3. Dieting: Dieting can actually be one of the causes of bulimia. This happens because dieting too much can lead to developing an eating disorder. Drastic dieting can bring about the deprivation that may be a trigger to binge eating. Once this happens binge and purge cycle will start and continue.
Binge Eating Disorder.
Binge eating is a pattern of disorder which consists of episodes of uncontrollable eating. In such binges, a person rapidly consumes an excessive amount of food. Most people who have eating binges try to hide this behavior from others, and often feel ashamed about being overweight or depressed about their overeating.
Eating binges can be followed by the so called compensatory behavior, that is acts by which the person tries to compensate for the effects of overeating. Although people who do not have any eating disorder may occasionally experience episodes of overeating, frequent binge eating is often a symptom of an eating disorder.
Diagnostic Criteria for Binge-Eating Disorder.
A. Recurrent episodes of binge eating.
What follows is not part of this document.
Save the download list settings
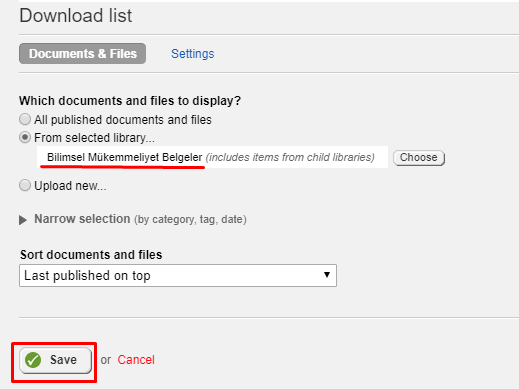The width and height of the screenshot is (519, 389). click(x=55, y=360)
An episode of binge eating is characterized by both of the following:
1. Eating, in a discrete period of time (e.g., within any 2-hour period), an amount of food that is definitely larger than what most people would eat in a similar period of time under similar circumstances.
2. A sense of lack of control over eating during the episode (e.g., a feeling that one cannot stop eating or control what or how much one is eating).
B. The binge-eating episodes are associated with three (or more) of the following:
1. Eating much more rapidly than normal
2. Eating until feeling uncomfortably full.
3. Eating large amounts of food when not feeling physically hungry.
4. Eating alone because of feeling embarrassed by how much one is eating.
5. Feeling disgusted with oneself, depressed, or very guilty afterward.
C. Marked distress regarding binge eating is present
D. The binge eating occurs, on average, at least once a week for 3 months.
E. The binge eating is not associated with the recurrent use of inappropriate compensatory behavior as in bulimia nervosa and does not occur exclusively during the course of bulimia nervosa or anorexia nervosa.
Causes of Binge Eating Disorder.
1. Developmental aspect: It is the belief that pressure to look a certain way and fit in through being thin is greatest during the period of adolescence. Girls are more affected by inner turmoil at this time low self esteem, anxiety and being self conscious. This approach suggests that boys usually find forming an identity somewhat easier than girls. Society also recognizes continually changing in terms of expectations of the female role.
2. Cognitive aspect: It is all about identifying and challenging negative behaviors, feelings and thoughts and beliefs about oneself. Emphasis comes on learning to interrupt destructive behavior or thought patterns which serve to keep the vicious cycle. This includes misusing laxatives, diet pills and diuretics.
Reference,
David H. Barlow, V. Mark Durand. Abnormal Psychology, An Integrative Approach. (7th ed).
American Psychiatric Association Work Group on Eating Disorders. Practice guideline for the treatment of patients with eating disorders (revision). American Journal of Psychiatry, 2000; 157(1 Suppl): 1-39.